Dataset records
= Beginning of Section =

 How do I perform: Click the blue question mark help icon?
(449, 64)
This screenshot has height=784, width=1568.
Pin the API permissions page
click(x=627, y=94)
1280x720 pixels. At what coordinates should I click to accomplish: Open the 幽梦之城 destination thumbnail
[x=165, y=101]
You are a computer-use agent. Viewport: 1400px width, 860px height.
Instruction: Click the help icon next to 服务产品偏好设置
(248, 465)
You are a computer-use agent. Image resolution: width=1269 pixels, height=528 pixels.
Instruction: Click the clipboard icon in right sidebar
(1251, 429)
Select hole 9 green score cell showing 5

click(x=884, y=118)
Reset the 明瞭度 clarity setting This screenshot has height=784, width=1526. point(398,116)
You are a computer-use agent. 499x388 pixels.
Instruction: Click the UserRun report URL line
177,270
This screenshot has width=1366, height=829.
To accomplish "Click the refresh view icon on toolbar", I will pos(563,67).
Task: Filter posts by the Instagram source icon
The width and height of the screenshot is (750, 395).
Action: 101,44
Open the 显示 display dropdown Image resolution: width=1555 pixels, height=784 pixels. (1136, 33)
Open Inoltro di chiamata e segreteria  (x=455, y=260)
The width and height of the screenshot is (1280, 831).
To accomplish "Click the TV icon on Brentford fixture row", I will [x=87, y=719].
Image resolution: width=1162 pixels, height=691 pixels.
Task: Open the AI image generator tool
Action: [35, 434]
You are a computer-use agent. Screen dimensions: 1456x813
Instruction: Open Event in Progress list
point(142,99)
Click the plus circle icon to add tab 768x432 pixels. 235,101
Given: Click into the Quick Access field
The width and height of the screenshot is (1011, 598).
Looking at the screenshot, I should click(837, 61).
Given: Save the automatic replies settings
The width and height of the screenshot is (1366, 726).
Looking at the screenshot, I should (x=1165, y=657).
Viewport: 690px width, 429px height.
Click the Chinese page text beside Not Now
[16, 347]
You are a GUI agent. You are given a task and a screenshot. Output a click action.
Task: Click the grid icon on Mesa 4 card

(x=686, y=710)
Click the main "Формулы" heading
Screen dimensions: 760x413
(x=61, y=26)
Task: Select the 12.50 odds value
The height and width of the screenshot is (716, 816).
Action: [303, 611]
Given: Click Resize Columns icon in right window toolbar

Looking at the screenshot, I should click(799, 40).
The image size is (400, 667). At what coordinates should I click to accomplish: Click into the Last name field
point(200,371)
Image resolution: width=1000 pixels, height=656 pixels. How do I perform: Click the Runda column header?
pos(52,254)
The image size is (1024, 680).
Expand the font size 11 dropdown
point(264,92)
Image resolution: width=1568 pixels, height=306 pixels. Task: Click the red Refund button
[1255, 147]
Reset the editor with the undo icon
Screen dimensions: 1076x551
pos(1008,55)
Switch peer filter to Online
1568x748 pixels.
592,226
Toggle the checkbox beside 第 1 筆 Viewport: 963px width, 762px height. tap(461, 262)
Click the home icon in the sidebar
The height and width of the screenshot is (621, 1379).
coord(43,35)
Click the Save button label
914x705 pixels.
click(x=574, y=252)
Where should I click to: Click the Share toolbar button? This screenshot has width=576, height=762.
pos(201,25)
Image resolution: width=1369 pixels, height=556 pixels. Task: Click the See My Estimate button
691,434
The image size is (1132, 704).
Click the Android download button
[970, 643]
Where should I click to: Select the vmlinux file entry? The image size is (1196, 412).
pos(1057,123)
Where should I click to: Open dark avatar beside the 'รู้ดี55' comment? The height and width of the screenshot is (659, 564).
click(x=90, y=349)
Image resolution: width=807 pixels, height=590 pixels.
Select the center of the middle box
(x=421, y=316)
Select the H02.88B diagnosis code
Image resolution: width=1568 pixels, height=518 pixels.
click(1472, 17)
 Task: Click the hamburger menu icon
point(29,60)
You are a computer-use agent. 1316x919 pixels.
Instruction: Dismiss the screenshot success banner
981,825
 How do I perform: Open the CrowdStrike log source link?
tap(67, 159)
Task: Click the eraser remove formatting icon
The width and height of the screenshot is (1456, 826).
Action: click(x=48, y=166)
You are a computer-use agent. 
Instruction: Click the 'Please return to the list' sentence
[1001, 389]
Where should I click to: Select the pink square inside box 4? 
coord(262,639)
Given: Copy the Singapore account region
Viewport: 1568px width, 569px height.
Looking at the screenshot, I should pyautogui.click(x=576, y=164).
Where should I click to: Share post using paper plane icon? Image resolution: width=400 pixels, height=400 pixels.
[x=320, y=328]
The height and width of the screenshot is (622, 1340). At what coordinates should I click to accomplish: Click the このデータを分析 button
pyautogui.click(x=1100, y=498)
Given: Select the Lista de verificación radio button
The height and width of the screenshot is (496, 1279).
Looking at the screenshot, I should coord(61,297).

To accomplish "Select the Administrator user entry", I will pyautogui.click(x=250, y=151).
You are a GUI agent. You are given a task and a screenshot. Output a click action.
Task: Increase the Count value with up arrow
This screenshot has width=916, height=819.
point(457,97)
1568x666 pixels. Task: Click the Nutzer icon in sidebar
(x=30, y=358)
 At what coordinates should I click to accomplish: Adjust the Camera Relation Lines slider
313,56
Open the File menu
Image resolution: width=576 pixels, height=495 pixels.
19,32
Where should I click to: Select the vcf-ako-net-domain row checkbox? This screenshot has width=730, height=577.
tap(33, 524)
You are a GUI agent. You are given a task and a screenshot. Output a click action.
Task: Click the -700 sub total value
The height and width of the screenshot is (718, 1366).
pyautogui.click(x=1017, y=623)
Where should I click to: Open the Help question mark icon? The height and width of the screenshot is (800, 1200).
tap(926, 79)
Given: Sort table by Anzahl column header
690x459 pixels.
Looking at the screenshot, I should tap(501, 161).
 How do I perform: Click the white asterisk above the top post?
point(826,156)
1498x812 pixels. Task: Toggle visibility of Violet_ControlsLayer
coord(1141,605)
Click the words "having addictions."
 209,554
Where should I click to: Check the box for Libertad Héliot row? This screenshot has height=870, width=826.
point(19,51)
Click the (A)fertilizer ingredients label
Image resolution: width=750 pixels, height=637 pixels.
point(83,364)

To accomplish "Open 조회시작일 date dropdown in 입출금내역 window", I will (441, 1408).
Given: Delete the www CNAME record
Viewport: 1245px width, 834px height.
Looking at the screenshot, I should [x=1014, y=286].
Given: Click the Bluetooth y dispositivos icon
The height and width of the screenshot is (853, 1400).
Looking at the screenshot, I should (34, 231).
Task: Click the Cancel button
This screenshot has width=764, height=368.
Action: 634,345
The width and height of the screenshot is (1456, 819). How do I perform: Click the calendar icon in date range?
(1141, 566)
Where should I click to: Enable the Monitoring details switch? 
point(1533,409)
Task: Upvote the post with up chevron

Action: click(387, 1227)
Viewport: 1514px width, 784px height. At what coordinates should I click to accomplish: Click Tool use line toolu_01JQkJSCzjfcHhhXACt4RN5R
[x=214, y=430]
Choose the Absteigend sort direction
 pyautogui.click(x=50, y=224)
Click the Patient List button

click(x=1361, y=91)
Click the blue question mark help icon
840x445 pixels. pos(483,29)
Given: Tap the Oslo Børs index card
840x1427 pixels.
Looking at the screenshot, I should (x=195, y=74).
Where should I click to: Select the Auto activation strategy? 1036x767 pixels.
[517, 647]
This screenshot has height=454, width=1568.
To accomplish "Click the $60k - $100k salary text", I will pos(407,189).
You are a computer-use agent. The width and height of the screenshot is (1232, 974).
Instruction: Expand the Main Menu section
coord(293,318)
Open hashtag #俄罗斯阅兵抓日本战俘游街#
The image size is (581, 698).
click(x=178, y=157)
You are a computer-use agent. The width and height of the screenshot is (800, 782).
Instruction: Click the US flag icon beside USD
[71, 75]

= End of Section =

**What the task requires**.
Could every entry be given again exactly, with no line skipped?

**Task answer**.
 How do I perform: Click the blue question mark help icon?
(449, 64)
This screenshot has height=784, width=1568.
Pin the API permissions page
click(x=627, y=94)
1280x720 pixels. At what coordinates should I click to accomplish: Open the 幽梦之城 destination thumbnail
[x=165, y=101]
You are a computer-use agent. Viewport: 1400px width, 860px height.
Instruction: Click the help icon next to 服务产品偏好设置
(248, 465)
You are a computer-use agent. Image resolution: width=1269 pixels, height=528 pixels.
Instruction: Click the clipboard icon in right sidebar
(1251, 429)
Select hole 9 green score cell showing 5

click(x=884, y=118)
Reset the 明瞭度 clarity setting This screenshot has height=784, width=1526. point(398,116)
You are a computer-use agent. 499x388 pixels.
Instruction: Click the UserRun report URL line
177,270
This screenshot has width=1366, height=829.
To accomplish "Click the refresh view icon on toolbar", I will pos(563,67).
Task: Filter posts by the Instagram source icon
The width and height of the screenshot is (750, 395).
Action: 101,44
Open the 显示 display dropdown Image resolution: width=1555 pixels, height=784 pixels. (1136, 33)
Open Inoltro di chiamata e segreteria  (x=455, y=260)
The width and height of the screenshot is (1280, 831).
To accomplish "Click the TV icon on Brentford fixture row", I will [x=87, y=719].
Image resolution: width=1162 pixels, height=691 pixels.
Task: Open the AI image generator tool
Action: [35, 434]
You are a computer-use agent. Screen dimensions: 1456x813
Instruction: Open Event in Progress list
point(142,99)
Click the plus circle icon to add tab 768x432 pixels. 235,101
Given: Click into the Quick Access field
The width and height of the screenshot is (1011, 598).
Looking at the screenshot, I should click(837, 61).
Given: Save the automatic replies settings
The width and height of the screenshot is (1366, 726).
Looking at the screenshot, I should (x=1165, y=657).
Viewport: 690px width, 429px height.
Click the Chinese page text beside Not Now
[16, 347]
You are a GUI agent. You are given a task and a screenshot. Output a click action.
Task: Click the grid icon on Mesa 4 card

(x=686, y=710)
Click the main "Формулы" heading
Screen dimensions: 760x413
(x=61, y=26)
Task: Select the 12.50 odds value
The height and width of the screenshot is (716, 816).
Action: [303, 611]
Given: Click Resize Columns icon in right window toolbar

Looking at the screenshot, I should click(799, 40).
The image size is (400, 667). At what coordinates should I click to accomplish: Click into the Last name field
point(200,371)
Image resolution: width=1000 pixels, height=656 pixels. How do I perform: Click the Runda column header?
pos(52,254)
The image size is (1024, 680).
Expand the font size 11 dropdown
point(264,92)
Image resolution: width=1568 pixels, height=306 pixels. Task: Click the red Refund button
[1255, 147]
Reset the editor with the undo icon
Screen dimensions: 1076x551
pos(1008,55)
Switch peer filter to Online
1568x748 pixels.
592,226
Toggle the checkbox beside 第 1 筆 Viewport: 963px width, 762px height. tap(461, 262)
Click the home icon in the sidebar
The height and width of the screenshot is (621, 1379).
coord(43,35)
Click the Save button label
914x705 pixels.
click(x=574, y=252)
Where should I click to: Click the Share toolbar button? This screenshot has width=576, height=762.
pos(201,25)
Image resolution: width=1369 pixels, height=556 pixels. Task: Click the See My Estimate button
691,434
The image size is (1132, 704).
Click the Android download button
[970, 643]
Where should I click to: Select the vmlinux file entry? The image size is (1196, 412).
pos(1057,123)
Where should I click to: Open dark avatar beside the 'รู้ดี55' comment? The height and width of the screenshot is (659, 564).
click(x=90, y=349)
Image resolution: width=807 pixels, height=590 pixels.
Select the center of the middle box
(x=421, y=316)
Select the H02.88B diagnosis code
Image resolution: width=1568 pixels, height=518 pixels.
click(1472, 17)
 Task: Click the hamburger menu icon
point(29,60)
You are a computer-use agent. 1316x919 pixels.
Instruction: Dismiss the screenshot success banner
981,825
 How do I perform: Open the CrowdStrike log source link?
tap(67, 159)
Task: Click the eraser remove formatting icon
The width and height of the screenshot is (1456, 826).
Action: click(x=48, y=166)
You are a computer-use agent. 
Instruction: Click the 'Please return to the list' sentence
[1001, 389]
Where should I click to: Select the pink square inside box 4? 
coord(262,639)
Given: Copy the Singapore account region
Viewport: 1568px width, 569px height.
Looking at the screenshot, I should pyautogui.click(x=576, y=164).
Where should I click to: Share post using paper plane icon? Image resolution: width=400 pixels, height=400 pixels.
[x=320, y=328]
The height and width of the screenshot is (622, 1340). At what coordinates should I click to accomplish: Click the このデータを分析 button
pyautogui.click(x=1100, y=498)
Given: Select the Lista de verificación radio button
The height and width of the screenshot is (496, 1279).
Looking at the screenshot, I should coord(61,297).

To accomplish "Select the Administrator user entry", I will pyautogui.click(x=250, y=151).
You are a GUI agent. You are given a task and a screenshot. Output a click action.
Task: Increase the Count value with up arrow
This screenshot has width=916, height=819.
point(457,97)
1568x666 pixels. Task: Click the Nutzer icon in sidebar
(x=30, y=358)
 At what coordinates should I click to accomplish: Adjust the Camera Relation Lines slider
313,56
Open the File menu
Image resolution: width=576 pixels, height=495 pixels.
19,32
Where should I click to: Select the vcf-ako-net-domain row checkbox? This screenshot has width=730, height=577.
tap(33, 524)
You are a GUI agent. You are given a task and a screenshot. Output a click action.
Task: Click the -700 sub total value
The height and width of the screenshot is (718, 1366).
pyautogui.click(x=1017, y=623)
Where should I click to: Open the Help question mark icon? The height and width of the screenshot is (800, 1200).
tap(926, 79)
Given: Sort table by Anzahl column header
690x459 pixels.
Looking at the screenshot, I should tap(501, 161).
 How do I perform: Click the white asterisk above the top post?
point(826,156)
1498x812 pixels. Task: Toggle visibility of Violet_ControlsLayer
coord(1141,605)
Click the words "having addictions."
 209,554
Where should I click to: Check the box for Libertad Héliot row? This screenshot has height=870, width=826.
point(19,51)
Click the (A)fertilizer ingredients label
Image resolution: width=750 pixels, height=637 pixels.
point(83,364)

To accomplish "Open 조회시작일 date dropdown in 입출금내역 window", I will (441, 1408).
Given: Delete the www CNAME record
Viewport: 1245px width, 834px height.
Looking at the screenshot, I should [x=1014, y=286].
Given: Click the Bluetooth y dispositivos icon
The height and width of the screenshot is (853, 1400).
Looking at the screenshot, I should (34, 231).
Task: Click the Cancel button
This screenshot has width=764, height=368.
Action: 634,345
The width and height of the screenshot is (1456, 819). How do I perform: Click the calendar icon in date range?
(1141, 566)
Where should I click to: Enable the Monitoring details switch? 
point(1533,409)
Task: Upvote the post with up chevron

Action: click(387, 1227)
Viewport: 1514px width, 784px height. At what coordinates should I click to accomplish: Click Tool use line toolu_01JQkJSCzjfcHhhXACt4RN5R
[x=214, y=430]
Choose the Absteigend sort direction
 pyautogui.click(x=50, y=224)
Click the Patient List button

click(x=1361, y=91)
Click the blue question mark help icon
840x445 pixels. pos(483,29)
Given: Tap the Oslo Børs index card
840x1427 pixels.
Looking at the screenshot, I should (x=195, y=74).
Where should I click to: Select the Auto activation strategy? 1036x767 pixels.
[517, 647]
This screenshot has height=454, width=1568.
To accomplish "Click the $60k - $100k salary text", I will pos(407,189).
You are a computer-use agent. The width and height of the screenshot is (1232, 974).
Instruction: Expand the Main Menu section
coord(293,318)
Open hashtag #俄罗斯阅兵抓日本战俘游街#
The image size is (581, 698).
click(x=178, y=157)
You are a computer-use agent. The width and height of the screenshot is (800, 782).
Instruction: Click the US flag icon beside USD
[71, 75]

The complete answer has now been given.